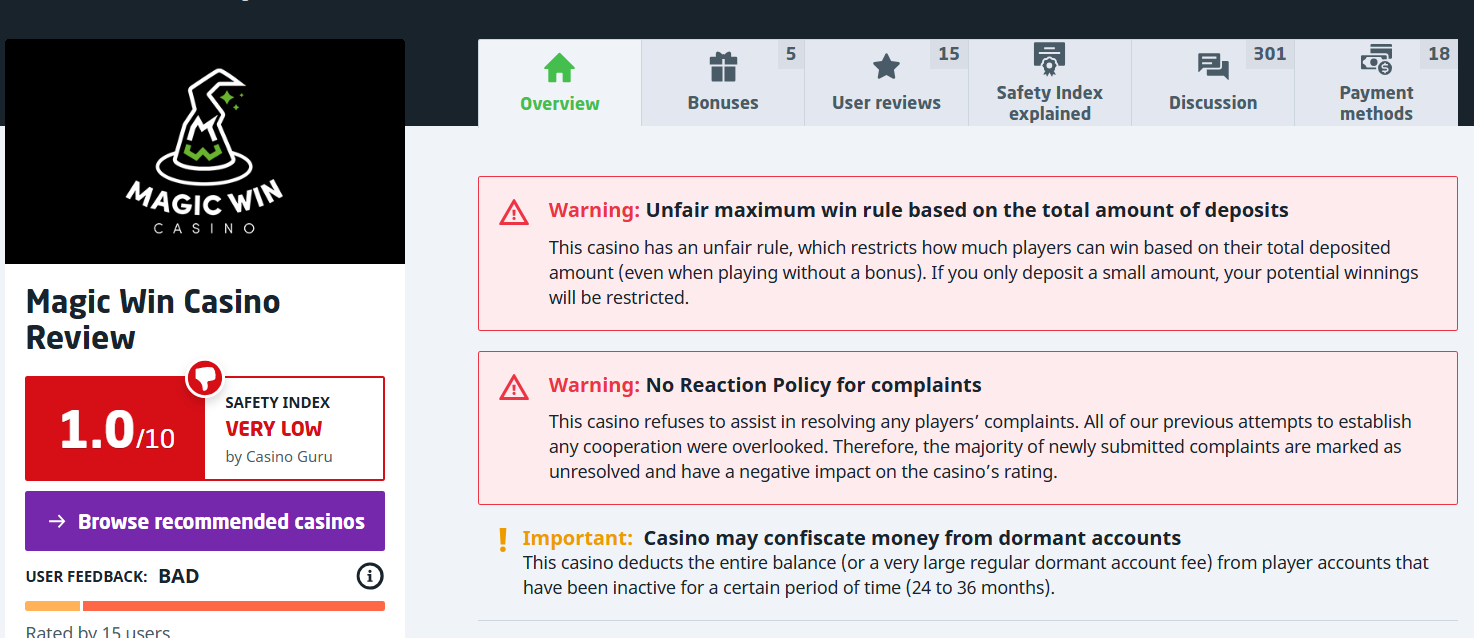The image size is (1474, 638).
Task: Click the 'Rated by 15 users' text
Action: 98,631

---

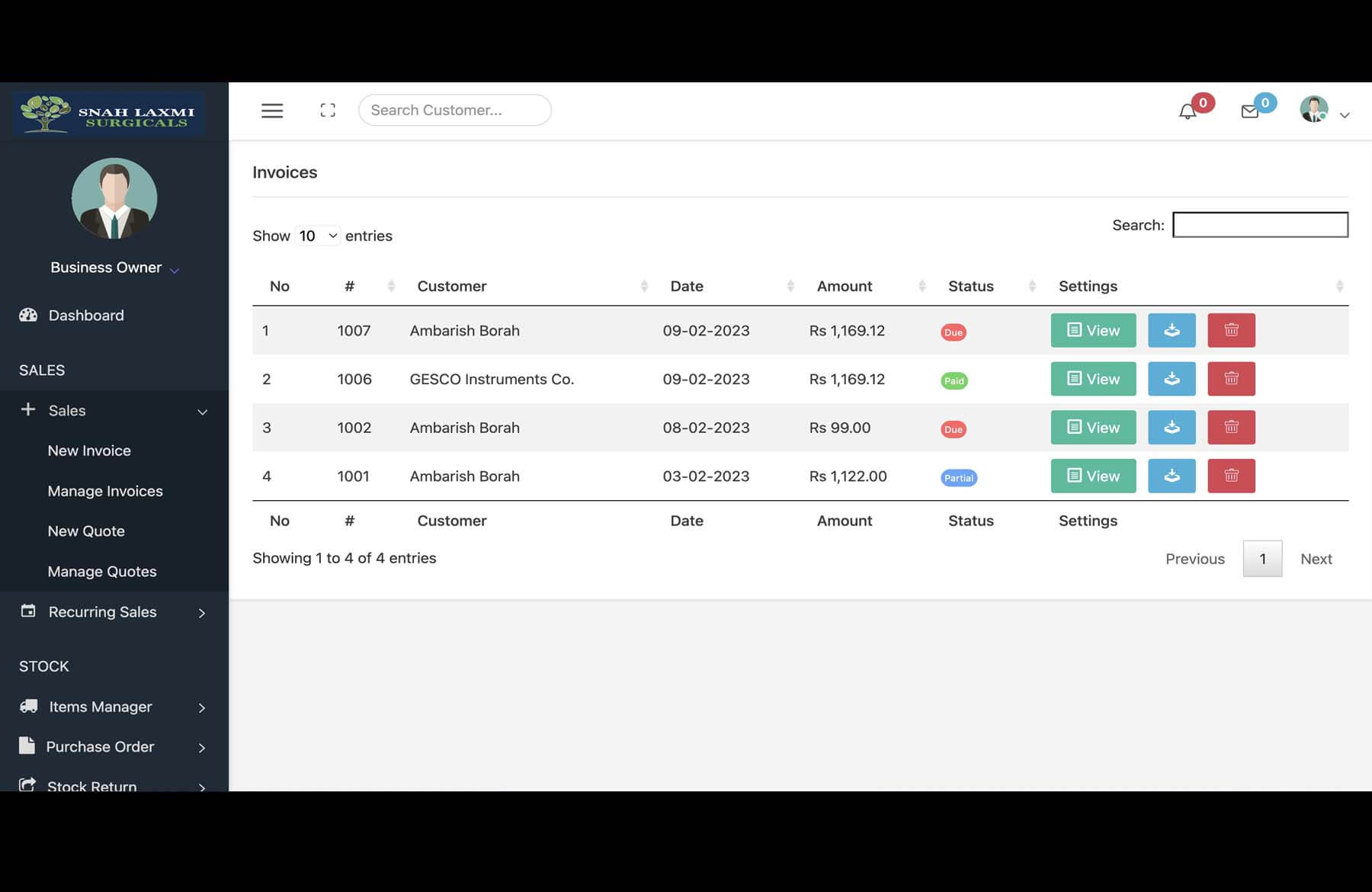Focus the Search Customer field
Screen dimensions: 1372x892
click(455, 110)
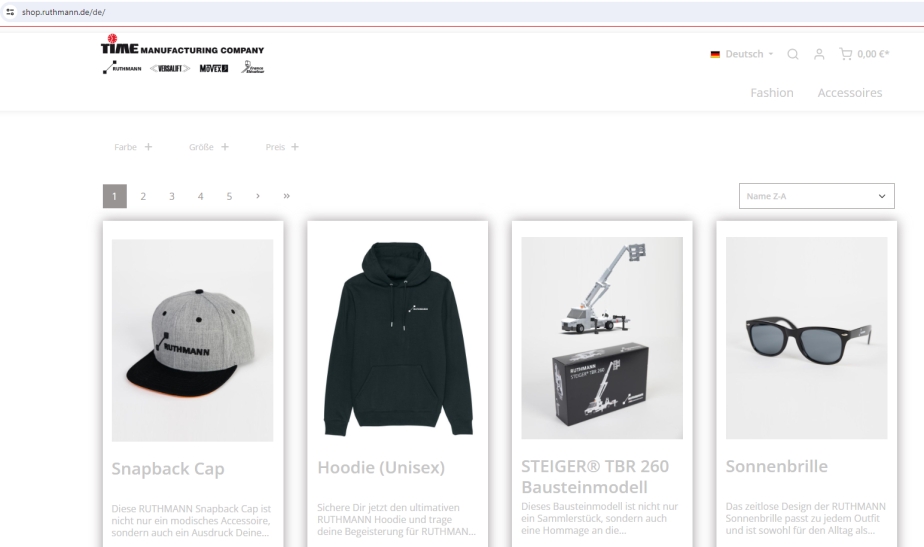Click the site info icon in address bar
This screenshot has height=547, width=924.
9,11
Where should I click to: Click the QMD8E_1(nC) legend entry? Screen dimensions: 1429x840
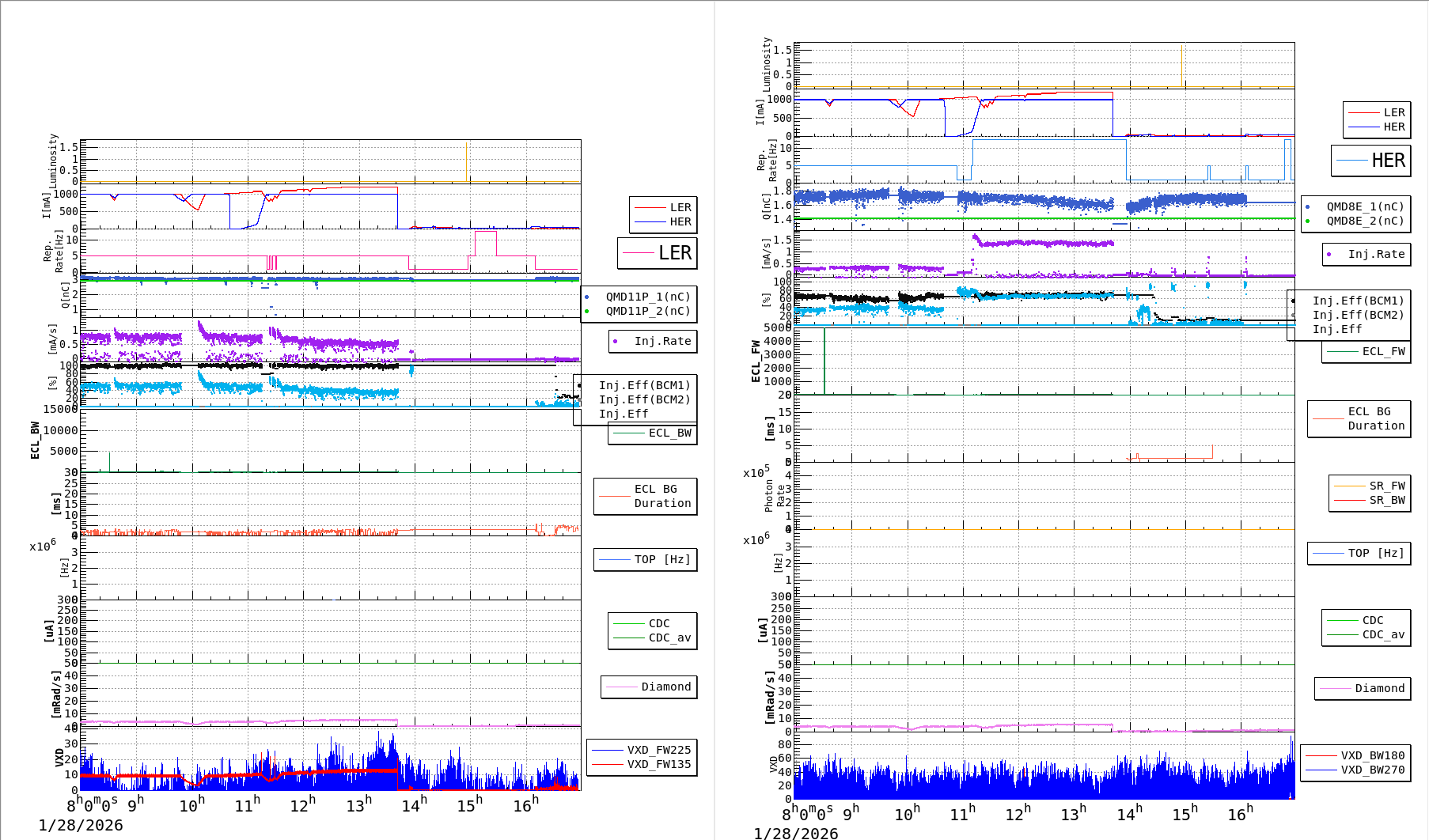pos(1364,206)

---

-- Your instructions --
Reproduce the entries verbatim, beginning with the line containing "The image size is (1474, 638)." and continuing through the line containing "Action: 98,631", both included. Leave the pictures out of your answer.

-- Expected answer --
The image size is (1474, 638).
Task: Click the 'Rated by 15 users' text
Action: 98,631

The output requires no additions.